任务说明 1
请原样重复下方数据行中从含有“arrow-and-disc preset button”的那一行到含有“[x=350, y=357]”的那一行之间的内容（首尾两行都包括在内），回答中不要包含图片。

FinClaw V1 Agent Orchestration Design
状态:Accepted Initial Design / P0 Design Output 日期:2026-05-14 项目:FinClaw 文档级别:项目级设计支撑 上游文档:v1-prd.md、product-object-and-advisor-design.md、terminology-and-object-naming.md、v1-user-journey-and-interaction-flow.md、v1-product-object-and-schema-design.md、v1-evaluation-initial-plan.md
本文定义 FinClaw V1 的 Agent Orchestration 初稿。它不定义工程实现,不恢复 Action Suggestion,不创建交易执行、生产 channel、真实提醒或账户能力。
1. Orchestration Goal
FinClaw V1 的编排目标是把用户自然语言问题转成对象化金融认知,而不是展示多 Agent 表演。
编排层负责:
- 识别用户任务;
- 判断是否需要澄清或低置信输出;
- 选择必要的 Financial Cognition Advisor;
- 调用 FinSkills;
- 生成 Snapshot、Thread 或 Pre-Execution Checkpoint;
- 写入 EvidenceItem 和 DataQualityNote;
- 保留分歧、风险和执行边界;
- 把反馈和失败样本交给 evaluation / trial ops。

本题数据行
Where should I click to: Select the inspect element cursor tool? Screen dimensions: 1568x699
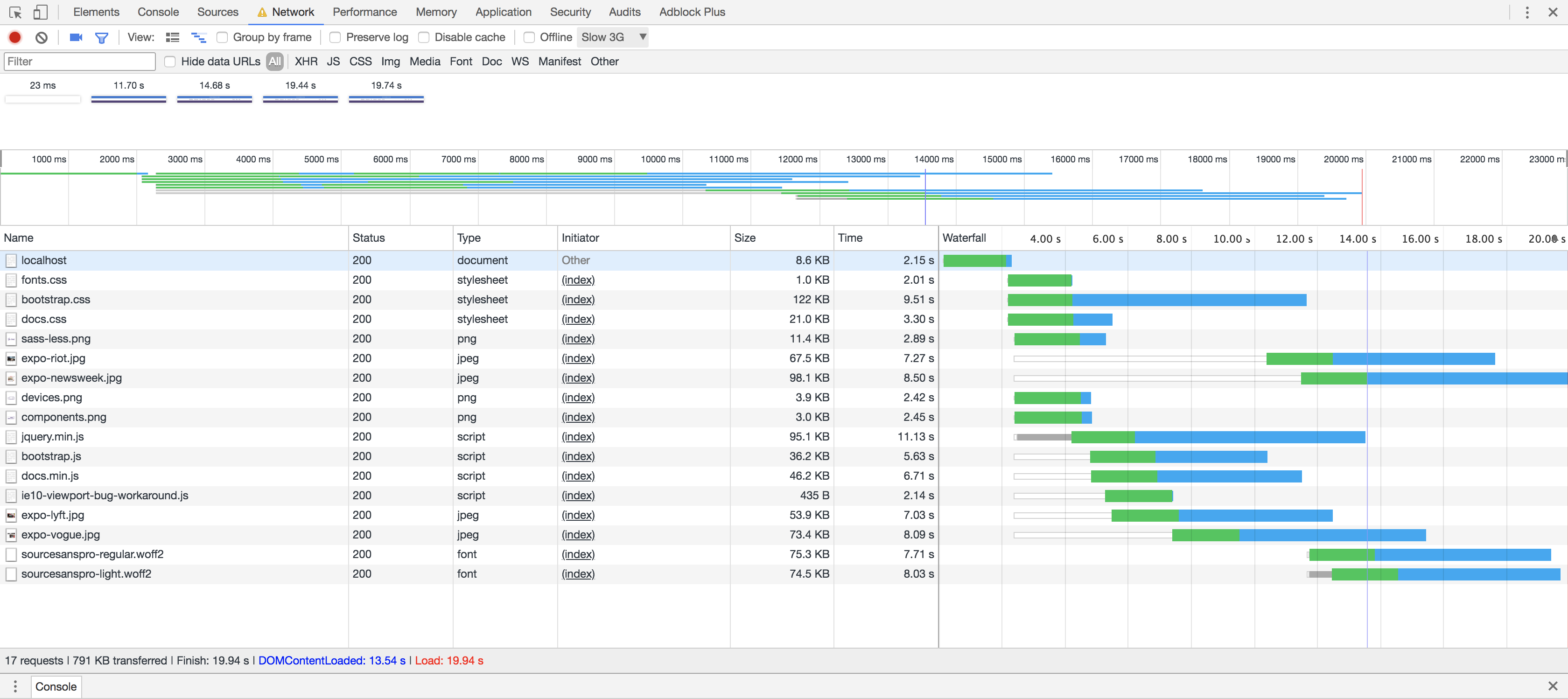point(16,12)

--

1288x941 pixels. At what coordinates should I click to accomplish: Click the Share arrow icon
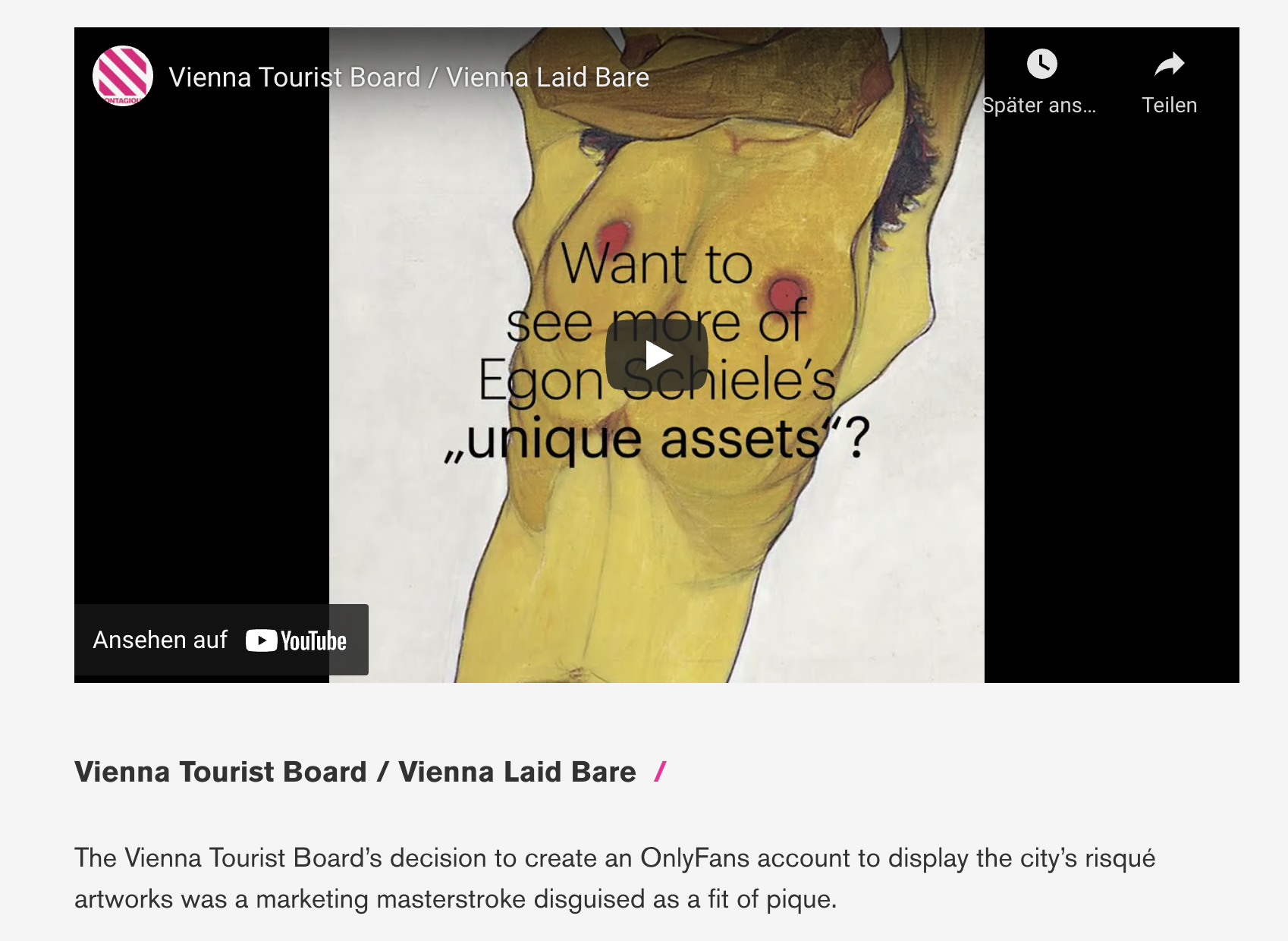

...

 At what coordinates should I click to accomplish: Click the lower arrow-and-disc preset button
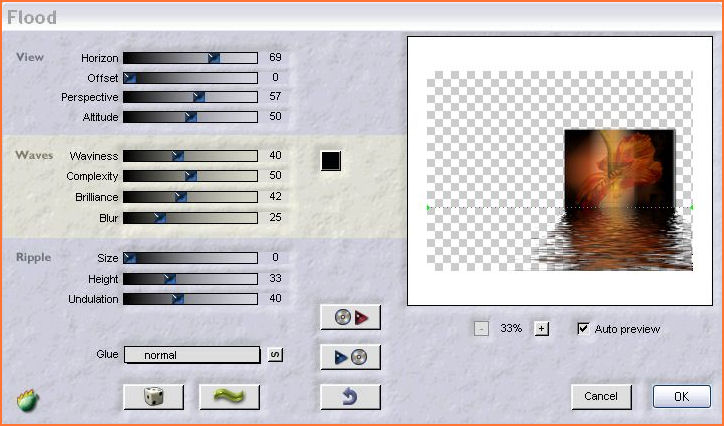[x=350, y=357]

任务说明 2
请判断以下陈述是否与上面这份编排设计文档一致，逐条回答“是”或“否”，并原文引用起决定作用的文字：(a) 本文定义了工程实现；(b) 编排层负责调用 FinSkills；(c) 文档日期为 2026-05-14。

参考答案 1
 At what coordinates should I click to accomplish: Click the lower arrow-and-disc preset button
[x=350, y=357]

参考答案 2
(a) 否：“它不定义工程实现”
(b) 是：“调用 FinSkills”
(c) 是：“日期:2026-05-14”